Comparto con una buena parte del vejo humanismo europeo la visión del futuro como un tiempo poblado de amenazas que aún no dan la cara plenamente. Pero suelo caminar entre esas amenazas armado con una especie de optimismo histórico que me defiende de la desesperación y la impaciencia, esos dos males tan frecuentes en nuestro mundo occidental que ha perdido ya la memoria del hambre verdadera, la pobreza verdadera y la verdadera ausencia de derechos que nos azotó no hace todavía tanto tiempo.
          Ese optimismo histórico tiene unos fundamentos bien sólidos. A lo largo de la historia humana, quienes reclamaban soberanía y reconocimiento de derechos acabaron triunfando. De otro modo, el soporte del capitalismo actual aun seguiría siendo la esclavitud, por recurrir a un caso extremo. 
       El recorrido es siempre largo y tortuoso; suele estar plagado de batallas perdidas, pero siempre triunfaron quienes demandaban ampliación de derechos propios sobre los privilegios ajenos. La victoria nunca resultó definitiva, desde luego, pero hemos avanzado.  La historia está llena de indignados que lograron, en parte al menos, sus objetivos.
         Amparado en ese optimismo, espero estar asistiendo a momentos históricos en los últimos días; primero, los jubilados, reclamando al estado que cumpla sus funciones primordiales de redistribución y protección de los más necesitados; ayer, las mujeres que levantaban la voz contra las desigualdades inaceptables por cuestión tan insignificante como el sexo con el que uno nace, y espero que el precariado que generó la reforma laboral del Partido Popular, los parados de larga duración y los jóvenes casi sin esperanza de un futuro laboral digno asuman su parte en esta coral de la indignación justísima que llena las calles del país. Los citados colectivos conforman el ochenta por ciento de la población con derecho a voto. Y tienen motivos sobrados para hacer valer la fuerza de esos votos. 

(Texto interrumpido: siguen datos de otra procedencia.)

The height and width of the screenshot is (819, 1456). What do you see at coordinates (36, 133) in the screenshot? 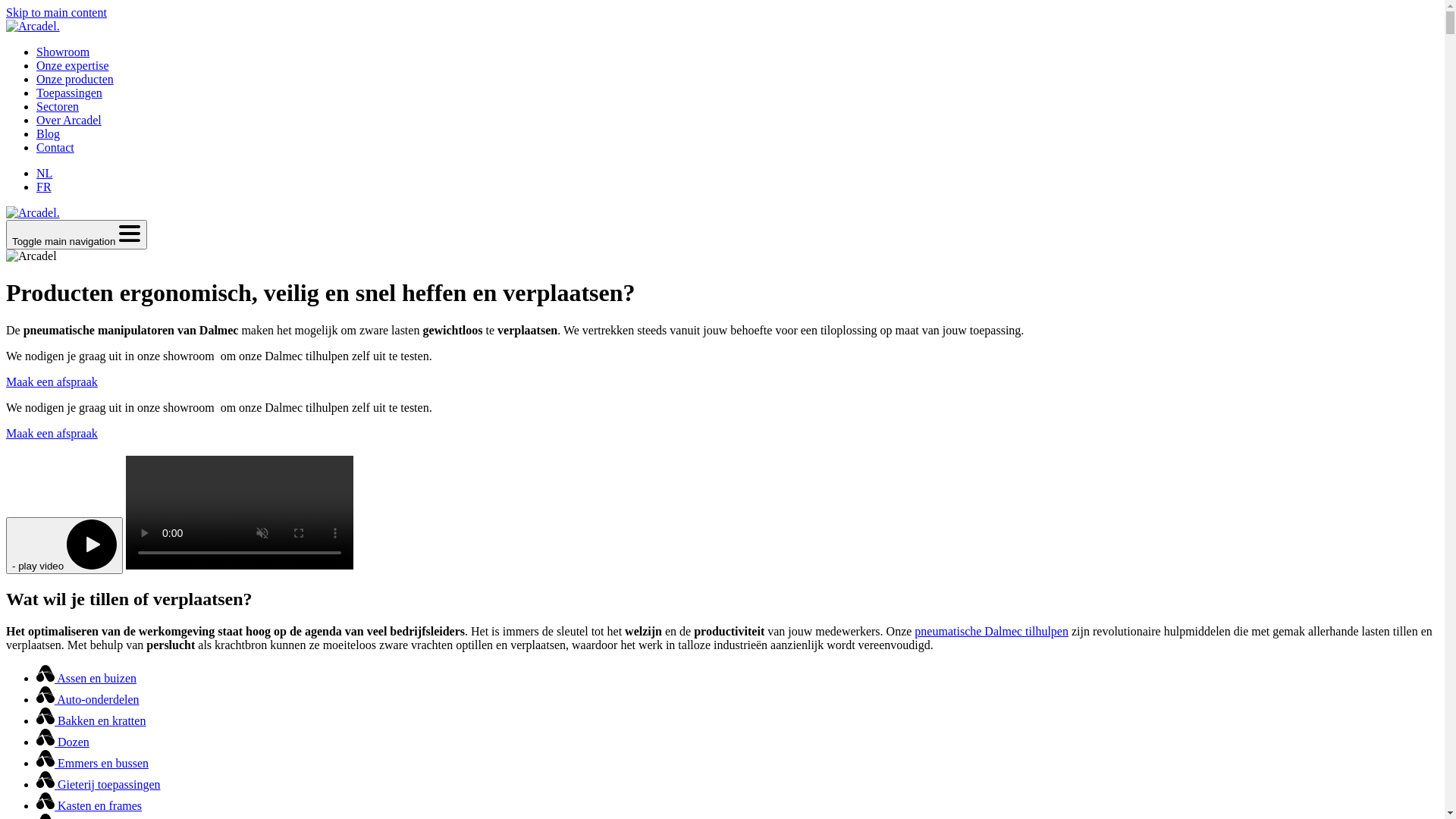
I see `'Blog'` at bounding box center [36, 133].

     Otro país es posible sin necesidad de grandes transformaciones. Bastaría con el cumplimiento decente de la ley. 
          Ahora bien, la lucha por la equiparación de las mujeres en todos los aspectos que nos parecen necesarios no es solo cuestión de leyes. Muchas desigualdades se han horneado en la intimidad, producto de una educación secular, en el seno de las propias familias. Los avances hacia la igualdad definitiva están siendo un proceso educativo laborioso y largo. Y la mayor parte de ese proceso debe producirse en el seno de la familia o no será jamás definitivo. Si la educación para la igualdad verdadera no se asume en ese ámbito, será una apariencia, una actitud hipócrita, o un discurso oportunista para atraer votos en tiempos de elecciones.